G051 - G56

Clifford Bartlett, Early Music Review - 107 - June 2005:

... Philipp Heinrich Erlebach (1657-1714) worked most of life for Count Schwarzburg-Rudolstadt, a few miles south of Weimar. Most of his music was lost in a fire at court in 1735. This [G054] is the fourth of his 6 sonatas published in Nuremberg in 1694; Edition Güntersberg are issuing them as single titles. Erlebach published four partbooks: violin, viola da gamba, continuo and a violin alternative to the gamba. In this (and also in Sonata III), both violin parts are in scordatura (CGCE). The edition supplies parts as notated and at sounding pitch - playing without retuning doesn't look impossible. The gamba part is mostly in the alto clef but the score uses octave treble. The continuo part in current copies is unfigured, but future copies will have the figures included. These are genuine trios - the gamba part is not an elaborated bass, and the level of interest between the parts is even. The music avoids extravagant gestures, but is interesting enough to be worth playing. There is an opening sonata movement, followed by a four-movement suite.

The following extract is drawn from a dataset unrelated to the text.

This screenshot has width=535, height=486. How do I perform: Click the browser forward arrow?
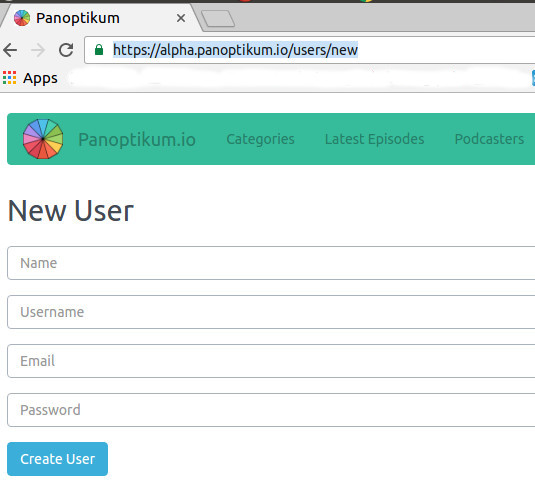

Both these editions [Note by Edition Güntersberg: The review covers another title as well] are edited by Leonore and Günter von Zadow. ...Unobtrusive but sound keyboard realisations are supplied by ... Dankwart von Zadow. These are just two of an expanding series of mostly-German music for viols ... All are well printed, with any blank space in the scores sensibly occupied by facsimiles.